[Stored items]
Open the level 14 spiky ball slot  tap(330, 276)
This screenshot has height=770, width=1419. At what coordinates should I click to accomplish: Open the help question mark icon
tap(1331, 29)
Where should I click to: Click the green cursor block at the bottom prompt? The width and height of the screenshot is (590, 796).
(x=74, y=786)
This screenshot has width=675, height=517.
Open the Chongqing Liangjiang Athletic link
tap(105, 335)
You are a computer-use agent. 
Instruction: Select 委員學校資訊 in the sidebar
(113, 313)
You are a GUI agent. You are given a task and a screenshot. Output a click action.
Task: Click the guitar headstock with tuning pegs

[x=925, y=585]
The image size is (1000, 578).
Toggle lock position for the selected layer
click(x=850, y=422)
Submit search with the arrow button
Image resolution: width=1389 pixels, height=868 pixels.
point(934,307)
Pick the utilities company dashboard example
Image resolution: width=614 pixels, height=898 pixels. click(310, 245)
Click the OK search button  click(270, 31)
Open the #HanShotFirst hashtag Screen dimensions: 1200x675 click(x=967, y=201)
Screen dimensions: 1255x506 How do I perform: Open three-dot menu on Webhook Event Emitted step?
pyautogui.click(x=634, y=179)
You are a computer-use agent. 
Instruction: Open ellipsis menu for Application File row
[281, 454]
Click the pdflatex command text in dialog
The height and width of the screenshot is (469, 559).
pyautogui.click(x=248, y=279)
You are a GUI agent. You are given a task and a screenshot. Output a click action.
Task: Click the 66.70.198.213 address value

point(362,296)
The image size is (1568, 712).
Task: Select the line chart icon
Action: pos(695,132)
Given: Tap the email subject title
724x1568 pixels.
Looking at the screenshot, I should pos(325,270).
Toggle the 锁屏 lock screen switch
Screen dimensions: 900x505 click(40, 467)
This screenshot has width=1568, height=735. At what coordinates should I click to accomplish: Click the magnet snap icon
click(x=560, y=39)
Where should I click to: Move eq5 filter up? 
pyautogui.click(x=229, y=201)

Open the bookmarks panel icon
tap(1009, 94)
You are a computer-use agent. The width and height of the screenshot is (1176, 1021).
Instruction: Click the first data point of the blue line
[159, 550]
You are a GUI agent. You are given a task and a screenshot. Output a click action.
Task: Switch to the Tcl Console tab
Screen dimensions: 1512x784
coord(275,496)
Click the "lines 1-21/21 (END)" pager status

▶ _TO DO_: Every entry must be set down again exactly as it reads.

▶ _RESPONSE TO THE EXERCISE_:
Open the level 14 spiky ball slot  tap(330, 276)
This screenshot has height=770, width=1419. At what coordinates should I click to accomplish: Open the help question mark icon
tap(1331, 29)
Where should I click to: Click the green cursor block at the bottom prompt? The width and height of the screenshot is (590, 796).
(x=74, y=786)
This screenshot has width=675, height=517.
Open the Chongqing Liangjiang Athletic link
tap(105, 335)
You are a computer-use agent. 
Instruction: Select 委員學校資訊 in the sidebar
(113, 313)
You are a GUI agent. You are given a task and a screenshot. Output a click action.
Task: Click the guitar headstock with tuning pegs

[x=925, y=585]
The image size is (1000, 578).
Toggle lock position for the selected layer
click(x=850, y=422)
Submit search with the arrow button
Image resolution: width=1389 pixels, height=868 pixels.
point(934,307)
Pick the utilities company dashboard example
Image resolution: width=614 pixels, height=898 pixels. click(310, 245)
Click the OK search button  click(270, 31)
Open the #HanShotFirst hashtag Screen dimensions: 1200x675 click(x=967, y=201)
Screen dimensions: 1255x506 How do I perform: Open three-dot menu on Webhook Event Emitted step?
pyautogui.click(x=634, y=179)
You are a computer-use agent. 
Instruction: Open ellipsis menu for Application File row
[281, 454]
Click the pdflatex command text in dialog
The height and width of the screenshot is (469, 559).
pyautogui.click(x=248, y=279)
You are a GUI agent. You are given a task and a screenshot. Output a click action.
Task: Click the 66.70.198.213 address value

point(362,296)
The image size is (1568, 712).
Task: Select the line chart icon
Action: pos(695,132)
Given: Tap the email subject title
724x1568 pixels.
Looking at the screenshot, I should pos(325,270).
Toggle the 锁屏 lock screen switch
Screen dimensions: 900x505 click(40, 467)
This screenshot has width=1568, height=735. At what coordinates should I click to accomplish: Click the magnet snap icon
click(x=560, y=39)
Where should I click to: Move eq5 filter up? 
pyautogui.click(x=229, y=201)

Open the bookmarks panel icon
tap(1009, 94)
You are a computer-use agent. The width and height of the screenshot is (1176, 1021).
Instruction: Click the first data point of the blue line
[159, 550]
You are a GUI agent. You are given a task and a screenshot. Output a click action.
Task: Switch to the Tcl Console tab
Screen dimensions: 1512x784
coord(275,496)
Click the "lines 1-21/21 (END)" pager status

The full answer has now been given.